Coburg City Hall
|This article does not cite any references or sources. (June 2007)|
The original building, built by Cockram & Cooper Builders and designed by C.R. Heather A.R.V.I.A., consisted of a white dome and two wings (each with a hall), and was officially opened on 1 April 1922, by the Earl of Stradbroke, and Mayor W.E. Cash. The foundation stone reads: "Built in honour of those who served in the Great War 1914-18", referring to World War I.
The stone on the Eastern Wing (now near the new office extension) reads: "C.E. Williams for efforts to establishing a free Public Library in Coburg. 30 June 1923".
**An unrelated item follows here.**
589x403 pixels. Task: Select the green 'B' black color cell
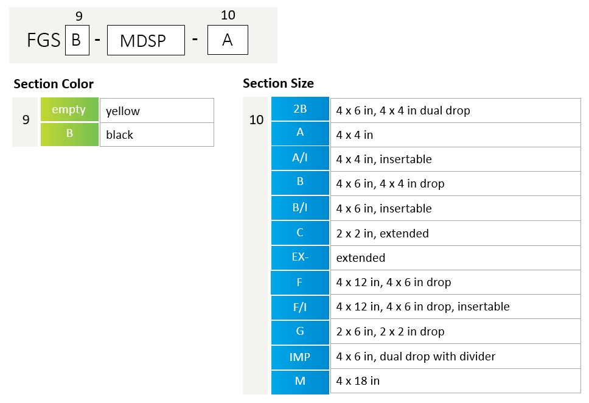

The Coburg Town Hall had the first installed, Australian-designed and constructed film projection unit (Raycophone) in 1930. At the opening night Mayor Cr. Campbell read letters from the Premier and PM Scullin who wrote: "If similar steps were taken extensively the present depression would be vastly relieved". It is also reported that the dome at the front of the theatre used to show a neon sign saying "Talkies" until the late 1940s.
On the corner of Elm and Urquhart Street is the "Coburg City Band and Truby King Rooms". The foundation stone was laid on 10 October 1925 by Sir Truby King, and completed on 24 July 1926, with a keystone laid by Mayor Cr. J. Robinson. It was designed by D.McC.Dawnson C.E. and now houses the Elm Grove Infant Welfare Centre.
After the amalgamation of the City of Coburg with the City of Brunswick and the southern portion of the City of Broadmeadows in 1994 to form the City of Moreland, the City Hall became the corporate headquarters of the new Moreland City Council (City of Moreland).
Following the amalgamation, the City Hall was extended from Bell Street through to Urquhart Street, and included additional function rooms built in 2000.